■ **Exercise directions**: The task calls for each record to be given again unchanged, minus any pictures.

-- Supplied records follows --

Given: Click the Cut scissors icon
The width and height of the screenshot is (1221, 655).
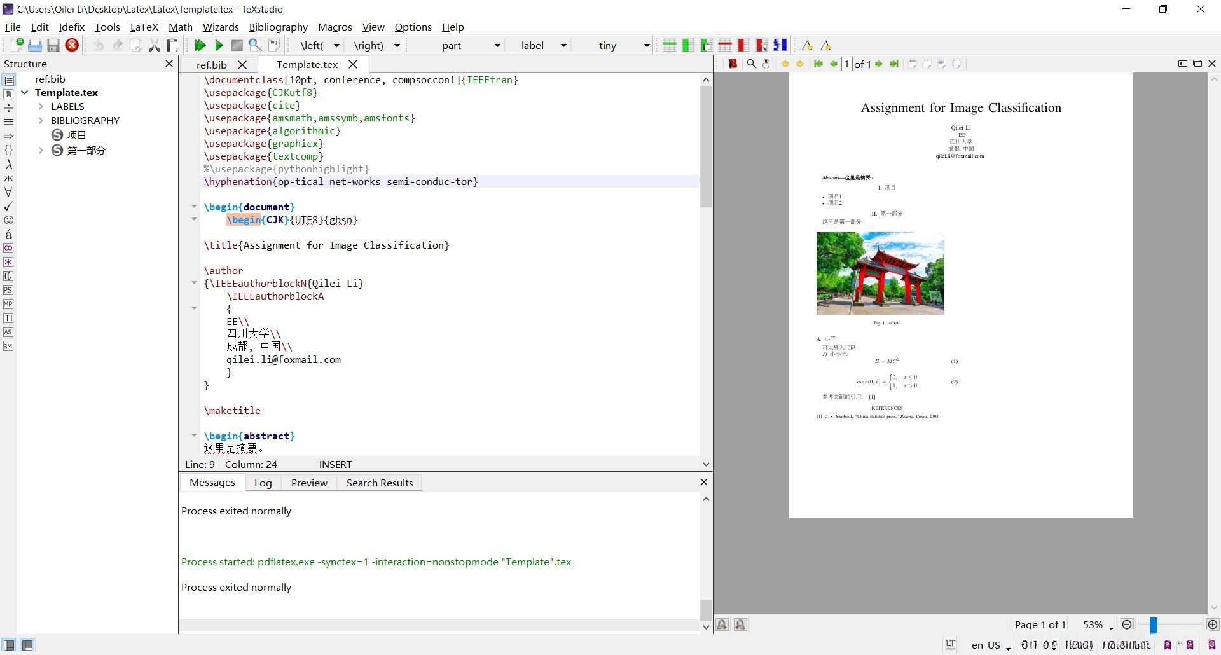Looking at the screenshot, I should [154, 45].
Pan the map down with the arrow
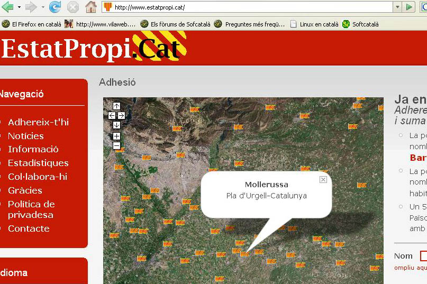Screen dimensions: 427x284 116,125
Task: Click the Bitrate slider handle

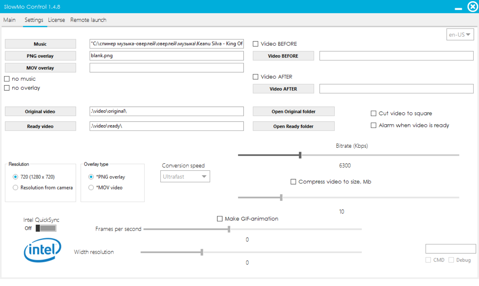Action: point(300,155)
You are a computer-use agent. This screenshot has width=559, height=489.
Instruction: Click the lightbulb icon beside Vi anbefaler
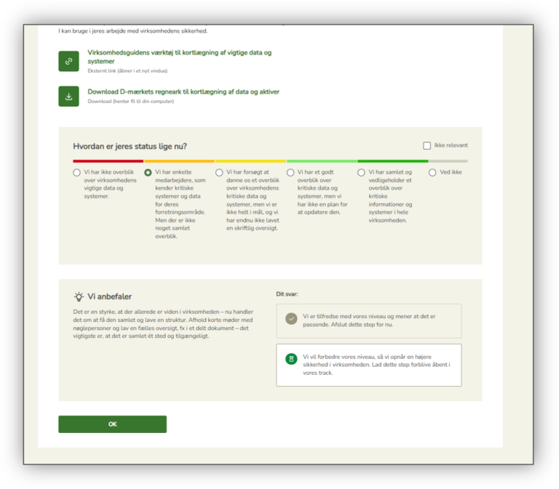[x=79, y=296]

-- Supplied records concluded --

■ **Result of this task**:
Given: Click the Cut scissors icon
The width and height of the screenshot is (1221, 655).
Looking at the screenshot, I should [154, 45].
Pan the map down with the arrow
Screen dimensions: 427x284 116,125
Task: Click the Bitrate slider handle

Action: point(300,155)
You are a computer-use agent. This screenshot has width=559, height=489.
Instruction: Click the lightbulb icon beside Vi anbefaler
[x=79, y=296]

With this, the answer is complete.